Knight on a chess board

Here is a well-known interview/code golf question: a knight is placed on a chess board. The knight chooses from its 8 possible moves uniformly at random. When it steps off the board it doesn’t move anymore. What is the probability that the knight is still on the board after $n$ steps?

We could calculate this directly but it’s more interesting to frame it as a Markov chain.

Calculation using the transition matrix Link to heading

Model the chess board as the tuples $\{ (r, c) \mid 0 \leq i, j \leq 7 \}$.

Here are the valid moves and a helper function to check if a move $(r,c) \rightarrow (u,v)$ is valid and if a cell is on the usual $8 \times 8$ chessboard:

moves = [(-2, 1), (-1, 2), (1, 2), (2, 1),
         (2,-1), (1,-2), (-1,-2), (-2,-1)]

def is_move(r, c, u, v):
    for m in moves:
        if (u, v) == (r + m[0], c + m[1]):
            return True
    return False

def on_board(x):
    return 0 <= x[0] < 8 and 0 <= x[1] < 8

The valid states are all the on-board positions plus the immediate off-board positions:

states = [(r, c) for r in range(-2, 8+2) for c in range(-2, 8+2)]

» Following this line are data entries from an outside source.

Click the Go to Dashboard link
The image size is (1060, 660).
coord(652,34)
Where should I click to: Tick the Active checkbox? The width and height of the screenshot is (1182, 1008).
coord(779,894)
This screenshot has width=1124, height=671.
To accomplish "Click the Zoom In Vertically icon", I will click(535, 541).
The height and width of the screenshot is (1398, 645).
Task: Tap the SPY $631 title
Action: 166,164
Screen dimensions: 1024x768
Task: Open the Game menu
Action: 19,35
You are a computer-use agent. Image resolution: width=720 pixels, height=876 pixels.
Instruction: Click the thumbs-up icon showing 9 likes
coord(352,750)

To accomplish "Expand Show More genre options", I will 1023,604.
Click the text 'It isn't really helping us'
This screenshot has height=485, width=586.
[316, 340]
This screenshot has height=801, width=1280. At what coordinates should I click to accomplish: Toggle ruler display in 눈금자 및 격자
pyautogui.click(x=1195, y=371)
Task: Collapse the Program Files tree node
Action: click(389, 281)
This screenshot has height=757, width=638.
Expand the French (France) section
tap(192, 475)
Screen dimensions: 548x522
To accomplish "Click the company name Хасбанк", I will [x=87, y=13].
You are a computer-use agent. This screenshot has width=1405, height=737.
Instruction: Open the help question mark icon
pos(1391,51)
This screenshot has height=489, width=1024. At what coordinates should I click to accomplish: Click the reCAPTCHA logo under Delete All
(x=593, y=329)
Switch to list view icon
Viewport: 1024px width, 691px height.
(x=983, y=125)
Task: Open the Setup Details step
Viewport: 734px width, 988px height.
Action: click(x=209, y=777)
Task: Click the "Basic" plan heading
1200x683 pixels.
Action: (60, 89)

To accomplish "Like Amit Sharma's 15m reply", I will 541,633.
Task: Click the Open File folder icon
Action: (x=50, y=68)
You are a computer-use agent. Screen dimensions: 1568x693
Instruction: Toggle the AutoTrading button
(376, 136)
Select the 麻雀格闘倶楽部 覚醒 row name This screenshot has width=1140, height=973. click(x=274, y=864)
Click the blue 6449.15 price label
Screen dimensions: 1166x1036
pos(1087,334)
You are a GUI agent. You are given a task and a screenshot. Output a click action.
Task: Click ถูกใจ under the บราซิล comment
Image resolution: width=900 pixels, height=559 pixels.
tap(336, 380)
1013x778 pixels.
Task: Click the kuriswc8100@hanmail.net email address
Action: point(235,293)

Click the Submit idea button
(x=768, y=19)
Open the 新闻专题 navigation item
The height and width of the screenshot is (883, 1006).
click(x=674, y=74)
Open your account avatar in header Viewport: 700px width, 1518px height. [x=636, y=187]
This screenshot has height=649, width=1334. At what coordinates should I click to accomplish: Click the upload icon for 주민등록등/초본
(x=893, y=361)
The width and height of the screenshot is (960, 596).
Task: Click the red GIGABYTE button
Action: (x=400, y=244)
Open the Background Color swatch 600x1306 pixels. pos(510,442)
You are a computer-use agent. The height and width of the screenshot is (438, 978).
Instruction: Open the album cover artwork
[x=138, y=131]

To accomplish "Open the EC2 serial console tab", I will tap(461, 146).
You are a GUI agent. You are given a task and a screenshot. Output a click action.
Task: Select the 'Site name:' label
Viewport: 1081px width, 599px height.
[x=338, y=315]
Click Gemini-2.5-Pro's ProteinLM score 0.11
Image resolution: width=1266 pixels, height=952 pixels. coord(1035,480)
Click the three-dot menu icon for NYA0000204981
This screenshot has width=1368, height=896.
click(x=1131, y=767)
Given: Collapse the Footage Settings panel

Now we can set up the transition matrix.

def make_matrix(states):
    """
    Create the transition matrix for a knight on a chess board
    with all moves chosen uniformly at random. When the knight
    moves off-board, no more moves are made.
    """

    # Handy mapping from (row, col) -> index into 'states'
    to_idx = dict([(s, i) for (i, s) in enumerate(states)])

    P = np.array([[0.0 for _ in range(len(states))] for _ in range(len(states))], dtype='float64')
    assert P.shape == (len(states), len(states))

    for (i, (r, c)) in enumerate(states):
        for (j, (u, v)) in enumerate(states):
            # On board, equal probability to each destination, even if goes off board.
            if on_board((r, c)):
                if is_move(r, c, u, v):
                    P[i][j] = 1.0/len(moves)

            # Off board, no more moves.
            else:
                if (r, c) == (u, v): # terminal state
                    P[i][j] = 1.0
                else:
                    P[i][j] = 0.0

    return to_idx, P

We can visualise the transition graph using graphviz (full code here):

Oops! The corners aren’t connected to anything so we have 5 communicating classes (the 4 corners plus the rest). We never reach these nodes from any of the starting positions so we can get rid of them:

corners = [(-2,9), (9,9), (-2,-2), (9,-2)]
states = [(r, c) for r in range(-2, 8+2) for c in range(-2, 8+2) if (r,c) not in corners]

Here’s the new transition graph:

Intuitively, the knights problem is symmetric, and this graph is symmetric, so it’s likely that we’ve set things up correctly.

Let $X_0$, $X_1$, $\ldots$, $X_n$ be the positions of the knight. Then then probability of the knight moving from state $i$ to $j$ in $n$ steps is

$$ P(X_n = j \mid X_0 = i) = (P^n)_{i,j} $$

So the probability of being on the board after $n$ steps, starting from $i$, will be

$$ \sum_{k \in \mathcal{B}} (P^n)_{i,k} $$

where $\mathcal{B}$ is the set of on-board states. This is easy to calculate using Numpy:

start = (3, 3)
n     = 5

idx = to_idx[start]
Pn = matrix_power(P, n)
pr = sum([Pn[idx][r] for (r, s) in enumerate(states) if on_board(s)])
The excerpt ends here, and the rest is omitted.